L’Europe n’a strictement aucun moyen, si ce n’est aucune volonté, de s’opposer à Trump dans quelque domaine que ce soit. C’était d’ailleurs le cas avec les administrations précédentes, d’une manière certes moins cavalière.
La fascination pour l’Empire et les divisions entre états européens suffiront amplement à désamorcer toute tentative de se faire respecter tant les intérêts divergent.
Il reste onze mois pour verrouiller le système : comment le dominion UE réagira-t-il quand le Groenland sera mis devant le fait accompli, voire quand le Canada sera mis sous pression ? Et sur quelles bases légales ?
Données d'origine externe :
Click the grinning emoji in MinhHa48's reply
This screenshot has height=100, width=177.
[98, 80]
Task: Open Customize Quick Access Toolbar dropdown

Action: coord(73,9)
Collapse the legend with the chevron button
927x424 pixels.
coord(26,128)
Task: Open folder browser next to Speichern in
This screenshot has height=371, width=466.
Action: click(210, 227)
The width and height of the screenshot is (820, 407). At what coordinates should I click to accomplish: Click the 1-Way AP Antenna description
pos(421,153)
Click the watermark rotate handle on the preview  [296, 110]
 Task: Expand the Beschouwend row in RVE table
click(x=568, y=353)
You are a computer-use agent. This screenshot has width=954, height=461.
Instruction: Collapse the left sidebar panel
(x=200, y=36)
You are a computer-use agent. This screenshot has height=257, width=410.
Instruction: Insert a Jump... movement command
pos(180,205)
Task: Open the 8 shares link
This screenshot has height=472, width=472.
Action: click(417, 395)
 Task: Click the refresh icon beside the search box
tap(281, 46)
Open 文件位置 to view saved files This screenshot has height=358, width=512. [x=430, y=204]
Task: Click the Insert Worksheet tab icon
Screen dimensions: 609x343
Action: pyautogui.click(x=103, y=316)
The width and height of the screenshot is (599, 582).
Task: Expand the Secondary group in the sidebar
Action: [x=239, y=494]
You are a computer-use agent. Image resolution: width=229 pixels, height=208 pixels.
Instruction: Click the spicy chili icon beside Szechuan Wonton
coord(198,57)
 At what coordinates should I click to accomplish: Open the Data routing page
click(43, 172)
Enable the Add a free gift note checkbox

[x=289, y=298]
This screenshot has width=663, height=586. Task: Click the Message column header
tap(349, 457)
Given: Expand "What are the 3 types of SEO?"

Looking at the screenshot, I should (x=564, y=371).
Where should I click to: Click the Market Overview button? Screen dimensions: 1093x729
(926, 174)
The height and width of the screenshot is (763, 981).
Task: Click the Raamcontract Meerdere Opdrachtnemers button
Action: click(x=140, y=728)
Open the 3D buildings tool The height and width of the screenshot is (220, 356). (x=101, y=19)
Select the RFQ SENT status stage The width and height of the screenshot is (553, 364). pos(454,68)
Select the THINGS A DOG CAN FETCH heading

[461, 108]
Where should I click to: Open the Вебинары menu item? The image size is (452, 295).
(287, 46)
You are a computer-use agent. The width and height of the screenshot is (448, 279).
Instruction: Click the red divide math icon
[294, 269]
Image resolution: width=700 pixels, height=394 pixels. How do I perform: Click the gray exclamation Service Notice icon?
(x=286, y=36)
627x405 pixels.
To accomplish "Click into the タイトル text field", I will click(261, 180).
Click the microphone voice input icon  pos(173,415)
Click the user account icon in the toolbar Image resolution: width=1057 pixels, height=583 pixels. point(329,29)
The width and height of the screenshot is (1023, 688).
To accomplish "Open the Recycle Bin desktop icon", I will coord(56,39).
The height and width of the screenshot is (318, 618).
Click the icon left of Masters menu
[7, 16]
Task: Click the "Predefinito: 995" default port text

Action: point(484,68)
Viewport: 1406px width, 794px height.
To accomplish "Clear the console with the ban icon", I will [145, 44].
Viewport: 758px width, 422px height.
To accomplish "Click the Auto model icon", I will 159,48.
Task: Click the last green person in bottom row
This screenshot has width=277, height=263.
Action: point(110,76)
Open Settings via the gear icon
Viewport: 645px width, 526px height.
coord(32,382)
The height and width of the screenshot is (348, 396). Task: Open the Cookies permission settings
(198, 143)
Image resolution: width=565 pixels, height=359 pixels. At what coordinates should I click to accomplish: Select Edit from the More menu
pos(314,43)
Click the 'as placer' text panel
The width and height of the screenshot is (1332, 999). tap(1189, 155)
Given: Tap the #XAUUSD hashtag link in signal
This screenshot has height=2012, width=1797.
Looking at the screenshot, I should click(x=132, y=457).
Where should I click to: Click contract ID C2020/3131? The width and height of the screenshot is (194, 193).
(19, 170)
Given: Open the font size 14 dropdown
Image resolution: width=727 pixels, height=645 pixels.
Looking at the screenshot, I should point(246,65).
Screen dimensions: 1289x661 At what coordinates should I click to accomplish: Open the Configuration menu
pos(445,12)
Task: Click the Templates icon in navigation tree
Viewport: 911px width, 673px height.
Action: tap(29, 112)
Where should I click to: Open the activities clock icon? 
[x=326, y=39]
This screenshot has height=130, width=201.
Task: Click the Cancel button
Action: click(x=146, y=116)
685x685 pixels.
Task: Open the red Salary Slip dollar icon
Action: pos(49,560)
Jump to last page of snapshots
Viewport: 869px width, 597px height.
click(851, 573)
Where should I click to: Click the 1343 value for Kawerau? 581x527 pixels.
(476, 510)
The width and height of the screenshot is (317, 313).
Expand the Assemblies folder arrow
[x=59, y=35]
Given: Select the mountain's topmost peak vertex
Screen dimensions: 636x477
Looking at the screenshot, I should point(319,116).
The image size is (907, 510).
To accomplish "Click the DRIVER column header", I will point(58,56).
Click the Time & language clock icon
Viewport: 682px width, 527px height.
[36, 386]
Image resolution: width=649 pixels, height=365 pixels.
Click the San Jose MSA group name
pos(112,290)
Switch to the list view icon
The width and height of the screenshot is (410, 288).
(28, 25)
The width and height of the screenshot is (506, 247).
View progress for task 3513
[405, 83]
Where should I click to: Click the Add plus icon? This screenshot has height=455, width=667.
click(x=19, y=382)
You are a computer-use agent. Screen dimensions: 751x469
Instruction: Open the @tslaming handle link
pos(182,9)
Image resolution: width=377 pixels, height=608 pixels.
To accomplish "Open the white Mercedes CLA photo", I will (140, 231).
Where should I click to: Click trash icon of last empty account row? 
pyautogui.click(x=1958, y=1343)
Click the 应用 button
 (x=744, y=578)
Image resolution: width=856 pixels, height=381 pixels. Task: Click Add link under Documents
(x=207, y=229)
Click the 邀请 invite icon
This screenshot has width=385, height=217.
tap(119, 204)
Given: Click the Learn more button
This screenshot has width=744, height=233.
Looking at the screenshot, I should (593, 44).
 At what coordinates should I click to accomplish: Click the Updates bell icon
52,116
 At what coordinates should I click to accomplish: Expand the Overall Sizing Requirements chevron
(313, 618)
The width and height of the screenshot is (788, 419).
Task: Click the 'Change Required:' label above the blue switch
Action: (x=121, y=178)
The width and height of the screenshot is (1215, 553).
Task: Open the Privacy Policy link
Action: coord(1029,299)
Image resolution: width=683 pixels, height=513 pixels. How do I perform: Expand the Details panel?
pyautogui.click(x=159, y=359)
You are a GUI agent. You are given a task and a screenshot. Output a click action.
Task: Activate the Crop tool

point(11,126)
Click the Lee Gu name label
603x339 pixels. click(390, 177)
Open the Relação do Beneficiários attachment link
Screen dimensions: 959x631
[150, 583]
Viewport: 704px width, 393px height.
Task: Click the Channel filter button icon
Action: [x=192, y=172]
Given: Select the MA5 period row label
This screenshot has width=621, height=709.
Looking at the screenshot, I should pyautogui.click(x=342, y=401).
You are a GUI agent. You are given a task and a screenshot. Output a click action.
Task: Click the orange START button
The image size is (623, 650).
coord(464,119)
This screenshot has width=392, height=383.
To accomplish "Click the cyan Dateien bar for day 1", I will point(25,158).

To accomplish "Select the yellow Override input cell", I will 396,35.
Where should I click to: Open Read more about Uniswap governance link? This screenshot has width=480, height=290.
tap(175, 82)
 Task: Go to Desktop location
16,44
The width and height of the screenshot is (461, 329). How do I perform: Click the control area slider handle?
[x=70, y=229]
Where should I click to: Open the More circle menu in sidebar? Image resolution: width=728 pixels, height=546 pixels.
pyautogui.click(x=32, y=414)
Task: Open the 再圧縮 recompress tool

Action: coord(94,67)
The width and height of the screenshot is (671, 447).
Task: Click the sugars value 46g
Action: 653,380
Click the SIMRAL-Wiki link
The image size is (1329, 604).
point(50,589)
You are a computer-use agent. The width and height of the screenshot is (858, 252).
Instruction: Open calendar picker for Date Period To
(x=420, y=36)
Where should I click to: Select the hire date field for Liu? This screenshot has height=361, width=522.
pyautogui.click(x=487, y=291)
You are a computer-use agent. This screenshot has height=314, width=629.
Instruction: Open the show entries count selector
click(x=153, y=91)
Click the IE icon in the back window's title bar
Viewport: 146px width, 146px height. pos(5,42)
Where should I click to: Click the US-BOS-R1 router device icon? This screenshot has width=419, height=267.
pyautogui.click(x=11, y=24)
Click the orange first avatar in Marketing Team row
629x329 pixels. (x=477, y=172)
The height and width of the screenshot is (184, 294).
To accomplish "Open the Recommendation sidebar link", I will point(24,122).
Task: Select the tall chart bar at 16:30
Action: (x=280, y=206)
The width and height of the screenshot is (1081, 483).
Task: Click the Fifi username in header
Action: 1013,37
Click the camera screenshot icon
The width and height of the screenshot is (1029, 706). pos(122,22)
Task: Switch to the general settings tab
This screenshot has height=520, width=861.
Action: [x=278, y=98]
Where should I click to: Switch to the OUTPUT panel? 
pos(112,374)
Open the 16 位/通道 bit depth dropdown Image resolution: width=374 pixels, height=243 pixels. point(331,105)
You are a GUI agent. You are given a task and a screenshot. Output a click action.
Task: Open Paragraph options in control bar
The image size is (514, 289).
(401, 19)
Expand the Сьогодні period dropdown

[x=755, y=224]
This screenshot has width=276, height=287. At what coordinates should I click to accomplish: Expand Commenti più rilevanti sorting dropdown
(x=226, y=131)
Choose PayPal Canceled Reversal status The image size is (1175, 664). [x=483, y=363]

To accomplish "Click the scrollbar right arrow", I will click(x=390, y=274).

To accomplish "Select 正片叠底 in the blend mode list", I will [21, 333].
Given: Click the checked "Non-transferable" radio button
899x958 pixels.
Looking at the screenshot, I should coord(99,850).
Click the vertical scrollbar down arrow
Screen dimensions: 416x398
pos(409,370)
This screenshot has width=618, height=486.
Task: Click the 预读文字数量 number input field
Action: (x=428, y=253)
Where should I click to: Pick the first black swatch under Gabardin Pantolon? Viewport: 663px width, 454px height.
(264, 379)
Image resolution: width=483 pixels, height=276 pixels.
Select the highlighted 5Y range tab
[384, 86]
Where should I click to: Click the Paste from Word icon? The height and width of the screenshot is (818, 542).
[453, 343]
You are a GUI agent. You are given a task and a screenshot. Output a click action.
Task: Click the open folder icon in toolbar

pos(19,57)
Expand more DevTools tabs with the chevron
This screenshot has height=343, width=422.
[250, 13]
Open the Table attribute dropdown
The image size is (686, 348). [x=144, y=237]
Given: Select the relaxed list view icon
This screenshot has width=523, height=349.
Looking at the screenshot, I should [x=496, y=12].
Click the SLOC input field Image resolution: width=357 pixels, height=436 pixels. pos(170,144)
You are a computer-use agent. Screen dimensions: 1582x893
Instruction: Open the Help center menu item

Le corpus juridique US ne pourra pas s’étendre sur toute la planète et quand la Chine aura achevé sa montée en puissance, qui l’empêchera d’annexer ce qu’elle veut et avec quelles justifications ?
Quelle rigolade ! Le seul motif de l’action est de tenter de contrer les Brics, et singulièrement la Chine, dont le Venezuela était l’un des premiers fournisseurs de pétrole.
Tentative désespérée, les Russes vont en profiter.
Ah oui, j’oubliais la prospérité et la démocratie. Afghanistan, Irak, et tant d’autres.